▶ _Tugas Latihan_:
**1.** Kutip bagian artikel tentang energi termal laut yang dibuka dengan kata-kata "Arif Gunawan, CNBC" dan ditutup dengan "atau yang terbesar di dunia.".
**2.** Tuliskan setiap singkatan dalam artikel tentang energi termal laut yang kepanjangannya juga dicantumkan di sana, beserta kepanjangan tersebut.

▶ _Kutipan Dokumen_:
^^^^
Laut Indonesia Simpan Potensi Sumber Energi Terbesar di Dunia

Arif Gunawan, CNBC Indonesia
21 November 2018 17:12
Laut Indonesia Simpan Potensi Sumber Energi Terbesar di Dunia
Jakarta, CNBC Indonesia-Sebagai negara maritim dengan garis pantai terpanjang di ekuator (khatulistiwa), Indonesia diestimasikan menyimpan potensi energi termal lautan sebesar 43 gigawatthour (GwH), atau yang terbesar di dunia.

Hanya saja, potensi energi tersebut belum dimanfaatkan sama sekali sampai dengan sekarang karena ketiadaan dukungan pemerintah, di tengah masih tingginya biaya investasi pembangkit listrik berbasis energi terbarukan tersebut.

Deputy Director Institute of Ocean Energy Saga University Yasuyuki Ikegami mengatakan potensi energi termal lautan (ocean thermal energy conversion/ OTEC) Indonesia yang secara teknis bisa dikembangkan mencapai 43 GwH. Angka itu telah dikonfirmasi Dewan Energi Nasional (DEN).

"Angka potensi OTEC di Indonesia tersebut merupakan yang terbesar di dunia. Indonesia juga paling cocok mengembangkan OTEC karena di sini minim risiko terjadi badai di perairannya," tuturnya kepada CNBC Indonesia, di sela Batavia International Conference (BIC) 2018 yang diselenggarakan Universitas Darma Persada (Unsada) di Jakarta.

Pembangkit listrik berbasis OTEC memproduksi listrik berdasarkan prinsip termodinamika dengan memanfaatkan perbedaan suhu antara laut pesisir yang hangat akibat paparan sinar matahari dengan laut dalam yang dingin.
^^^^
▶ _Data Tersedia_:

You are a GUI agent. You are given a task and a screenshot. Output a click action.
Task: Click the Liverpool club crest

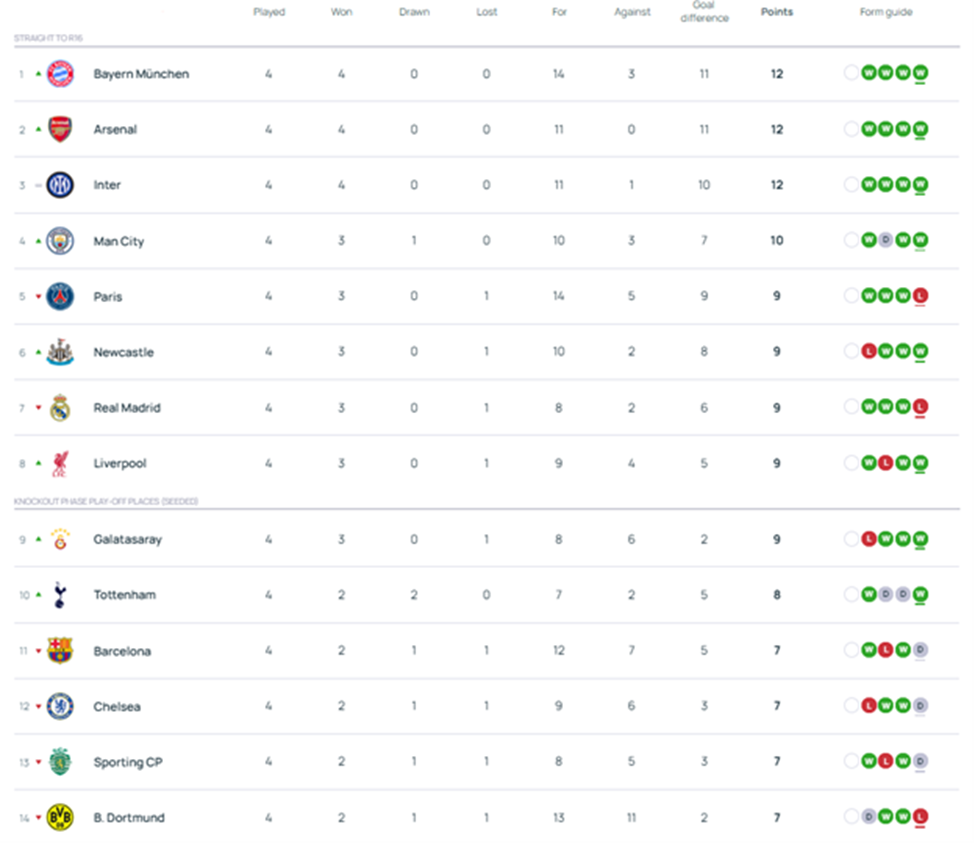(x=60, y=463)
^^^^
▶ _Hasil Tiap Tugas_:
**1.**
Arif Gunawan, CNBC Indonesia
21 November 2018 17:12
Laut Indonesia Simpan Potensi Sumber Energi Terbesar di Dunia
Jakarta, CNBC Indonesia-Sebagai negara maritim dengan garis pantai terpanjang di ekuator (khatulistiwa), Indonesia diestimasikan menyimpan potensi energi termal lautan sebesar 43 gigawatthour (GwH), atau yang terbesar di dunia.

**2.**
- GwH: gigawatthour
- OTEC: ocean thermal energy conversion
- DEN: Dewan Energi Nasional
- BIC: Batavia International Conference
- Unsada: Universitas Darma Persada